Muslim women in India are petitioning the country’s Supreme Court to ban ‘triple talaq’ as a means of instant divorce, arguing it is unconstitutional, discriminatory and contrary to Islamic law.

A ‘triple talaq’ allows a husband to instantly divorce his wife, either orally or in writing, simply by repeating the term ‘talaq’ – or divorce – three times.

Women are not allowed to respond or object to the talaq, and are often left vulnerable after being suddenly abandoned and shunned by both family and the wider community, while the men recieve no repurcussions, women’s groups argue.

Bharatiya Muslim Mahila Aandolan, an organisation which fights for the rights of Muslim women in India, is among those calling for an end to the practice. Zakia Soman, who co-founded the organisation, told the Independent: “Triple talaq is violative of Quranic injunctions on divorce, it has no place theologically and should be banned legally.

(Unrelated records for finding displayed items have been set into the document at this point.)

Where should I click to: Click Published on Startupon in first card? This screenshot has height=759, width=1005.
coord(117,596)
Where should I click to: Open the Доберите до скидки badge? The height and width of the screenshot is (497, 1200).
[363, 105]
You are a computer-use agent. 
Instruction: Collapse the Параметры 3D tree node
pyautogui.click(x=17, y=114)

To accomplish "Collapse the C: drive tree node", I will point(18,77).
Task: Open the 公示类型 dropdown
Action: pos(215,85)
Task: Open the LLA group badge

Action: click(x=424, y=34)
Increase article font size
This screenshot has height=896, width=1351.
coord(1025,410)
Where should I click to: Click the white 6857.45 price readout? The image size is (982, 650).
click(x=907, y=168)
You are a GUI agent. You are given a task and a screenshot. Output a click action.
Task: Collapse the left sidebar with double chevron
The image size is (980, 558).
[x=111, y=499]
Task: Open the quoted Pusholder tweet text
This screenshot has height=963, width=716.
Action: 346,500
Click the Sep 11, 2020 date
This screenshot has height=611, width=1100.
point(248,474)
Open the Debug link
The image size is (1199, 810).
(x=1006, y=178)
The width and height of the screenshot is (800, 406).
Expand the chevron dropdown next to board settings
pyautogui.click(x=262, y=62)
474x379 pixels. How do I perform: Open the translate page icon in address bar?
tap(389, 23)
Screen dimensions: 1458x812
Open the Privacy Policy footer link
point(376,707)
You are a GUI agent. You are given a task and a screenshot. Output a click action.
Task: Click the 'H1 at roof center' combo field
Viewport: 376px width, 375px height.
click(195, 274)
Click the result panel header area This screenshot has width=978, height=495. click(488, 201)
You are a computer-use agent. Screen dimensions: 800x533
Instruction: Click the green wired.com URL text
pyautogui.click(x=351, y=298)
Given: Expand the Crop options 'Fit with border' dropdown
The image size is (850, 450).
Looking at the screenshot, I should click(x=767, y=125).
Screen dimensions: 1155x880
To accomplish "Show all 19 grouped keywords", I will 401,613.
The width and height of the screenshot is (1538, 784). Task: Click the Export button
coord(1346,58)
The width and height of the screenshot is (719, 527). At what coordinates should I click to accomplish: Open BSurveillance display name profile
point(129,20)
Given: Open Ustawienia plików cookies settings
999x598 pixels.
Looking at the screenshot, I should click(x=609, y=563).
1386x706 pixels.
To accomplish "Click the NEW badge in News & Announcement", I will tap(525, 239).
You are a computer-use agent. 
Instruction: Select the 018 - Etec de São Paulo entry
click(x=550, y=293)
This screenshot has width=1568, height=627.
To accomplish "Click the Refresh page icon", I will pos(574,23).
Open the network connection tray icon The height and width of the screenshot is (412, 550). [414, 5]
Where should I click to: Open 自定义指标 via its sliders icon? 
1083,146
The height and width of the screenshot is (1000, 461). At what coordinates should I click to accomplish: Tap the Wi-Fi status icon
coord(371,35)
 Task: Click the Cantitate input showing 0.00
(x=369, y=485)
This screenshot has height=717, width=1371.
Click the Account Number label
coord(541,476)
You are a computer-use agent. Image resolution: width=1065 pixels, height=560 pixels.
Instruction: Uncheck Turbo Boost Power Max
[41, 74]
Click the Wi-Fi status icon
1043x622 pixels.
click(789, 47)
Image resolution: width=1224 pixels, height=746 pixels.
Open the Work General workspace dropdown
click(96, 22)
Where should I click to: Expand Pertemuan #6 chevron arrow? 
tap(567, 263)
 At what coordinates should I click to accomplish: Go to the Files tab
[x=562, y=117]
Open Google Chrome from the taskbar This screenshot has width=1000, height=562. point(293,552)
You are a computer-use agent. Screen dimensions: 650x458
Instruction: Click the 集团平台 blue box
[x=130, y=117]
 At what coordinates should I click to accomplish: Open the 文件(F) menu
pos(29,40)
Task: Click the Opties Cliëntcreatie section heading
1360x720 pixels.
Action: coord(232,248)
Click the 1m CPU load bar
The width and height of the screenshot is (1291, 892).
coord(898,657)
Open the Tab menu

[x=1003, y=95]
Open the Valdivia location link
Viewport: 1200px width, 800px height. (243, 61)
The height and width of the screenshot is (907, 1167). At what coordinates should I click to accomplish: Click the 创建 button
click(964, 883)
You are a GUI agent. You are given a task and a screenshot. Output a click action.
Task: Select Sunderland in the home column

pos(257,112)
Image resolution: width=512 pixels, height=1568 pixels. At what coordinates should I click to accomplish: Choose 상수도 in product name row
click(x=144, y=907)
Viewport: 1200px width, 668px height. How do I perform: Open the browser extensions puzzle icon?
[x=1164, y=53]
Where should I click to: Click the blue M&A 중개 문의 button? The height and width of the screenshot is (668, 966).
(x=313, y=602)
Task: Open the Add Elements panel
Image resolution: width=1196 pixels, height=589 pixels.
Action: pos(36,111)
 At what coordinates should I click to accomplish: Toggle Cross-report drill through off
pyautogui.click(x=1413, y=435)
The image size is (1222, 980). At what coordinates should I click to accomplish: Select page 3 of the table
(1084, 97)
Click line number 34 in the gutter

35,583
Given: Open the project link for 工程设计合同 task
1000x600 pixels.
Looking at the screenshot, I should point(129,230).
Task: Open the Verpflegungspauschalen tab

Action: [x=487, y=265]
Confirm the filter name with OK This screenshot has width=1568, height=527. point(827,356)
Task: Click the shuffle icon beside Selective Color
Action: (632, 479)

“The gender justice principles enshrined in the Quran should be practiced and the Muslim leadership should ensure this.” She said the right method, as outlined in the Quran, was for the married couple to have a dialogue for up to 90 days, with mediation from both sides if required. She said only then, should issues remain unresolved, should a talaq be initiated.

“Ordinary Muslim women have suffered for too long and they demand immediate stopping of this practice. They are knocking at the doors of the courts seeking help in making this long overdue correction.”